DHS plays a critical role in ensuring Artificial Intelligence (AI) use is safe and secure nationwide. The Executive Order on Safe, Secure, and Trustworthy Development and Use of Artificial Intelligence outlines a coordinated, government-wide approach to AI. DHS leads in the responsible innovation and public protection missions at the intersection of AI and homeland security.
The AI Safety and Security Advisory Board (AISSB) includes AI experts from the private sector and government that advise the Secretary and the critical infrastructure community. The AISSB provides information and recommendations for improving security, resilience, and incident response related to the use of AI in critical infrastructure.
AI presents opportunities to improve the operations of critical infrastructure, but it also introduces new risks. The AISSB will harness AI and infrastructure expertise to assess emerging risks to critical infrastructure from AI and provide advice and recommendations to mitigate those risks.
To protect U.S. networks and critical infrastructure, DHS is adapting and incorporating the White House Office of Science and Technology Policy’s Blueprint for an AI Bill of Rights, the National Institute of Standards and Technology’s AI Risk Management Framework, as well as other appropriate security guidance, into safety and security guidance for use by critical infrastructure owners and operators. DHS is helping the Department of State develop agreements related to cross-border threats to US critical infrastructure.

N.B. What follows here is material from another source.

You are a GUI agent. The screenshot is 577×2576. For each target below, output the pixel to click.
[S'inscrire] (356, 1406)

DHS will partner with the Department of Defense to plan a pilot program that will develop an AI capability that can fix vulnerabilities in critical US government networks. The pilot program will also develop advanced monitoring of Infrastructure as a Service providers that use AI in critical infrastructure.
DHS will use the Cybersecurity and Infrastructure Security Agency's (CISA) cybersecurity best practices and vulnerability management process to increase the cybersecurity of AI systems.

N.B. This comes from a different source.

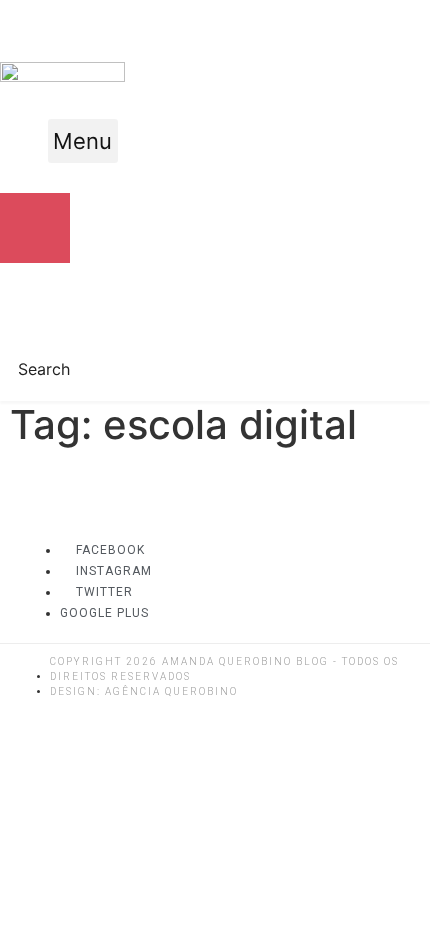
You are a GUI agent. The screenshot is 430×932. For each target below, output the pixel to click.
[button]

CISA's comprehensive approach to AI includes:
- responsible mission use;
- assurance of AI systems including hardware and software evaluation;
- interagency and public collaboration; and
- developing a next generation workforce of AI talent.
CISA is actively using AI and machine learning tools for threat detection, prevention, and vulnerability assessments.
DHS is working with the United Kingdom (UK) on secure AI. CISA is coordinating with the UK’s National Cyber Security Centre (NCSC) to develop guidance for secure AI. This effort is part of CISA’s Secure by Design initiative, which strives to build security into the design and manufacture of technology. More information about the collaboration between DHS and NCSC will be shared during the AI Summit this fall.
AI systems can help DHS defend against cyber threats, but AI systems also require protection from cyber threats. DHS emerging technology experts research, test, and deploy technologies to protect against a wide range of AI-based threats, including biological and chemical threats to and from AI systems.
The DHS Countering Weapons of Mass Destruction Office’s (CWMD) work to counter chemical, biological, nuclear, radiological, or explosives threats will be used in the creation of new programs and a counter-AI working group. The DHS Office of Strategy, Policy, and Plans is working with DHS Science and Technology and Federally Funded Research and Development Centers to create focused assessments of national security risks and mitigation plans for the adversarial use of AI.
DHS will use its experience in technology evaluation and CISA’s cybersecurity expertise to run real world tests and monitor high-risk AI systems used in critical infrastructure. The Department will continuously test and evaluate the AI systems in use to ensure they are safe, secure, and effective.
DHS is creating a program to assist AI developers in mitigating AI-related Intellectual Property (IP) risks. The Department will develop guidance and other resources to help private-sector actors mitigate the risks of AI-related IP theft. DHS will also help update the IP Enforcement Coordinator Joint Strategic Plan on IP Enforcement to address AI-related issues.
DHS is prioritizing the adjudication of visa petitions for applicants with skills in AI and other emerging technologies. The Department is expanding the availability of visa appointments for qualified applicants in high-volume locations.
DHS is also piloting a public benefit parole program for visa applicants with skills in AI and other critical emerging technologies. This pilot program provides work authorization for the principal parole applicant and any dependents.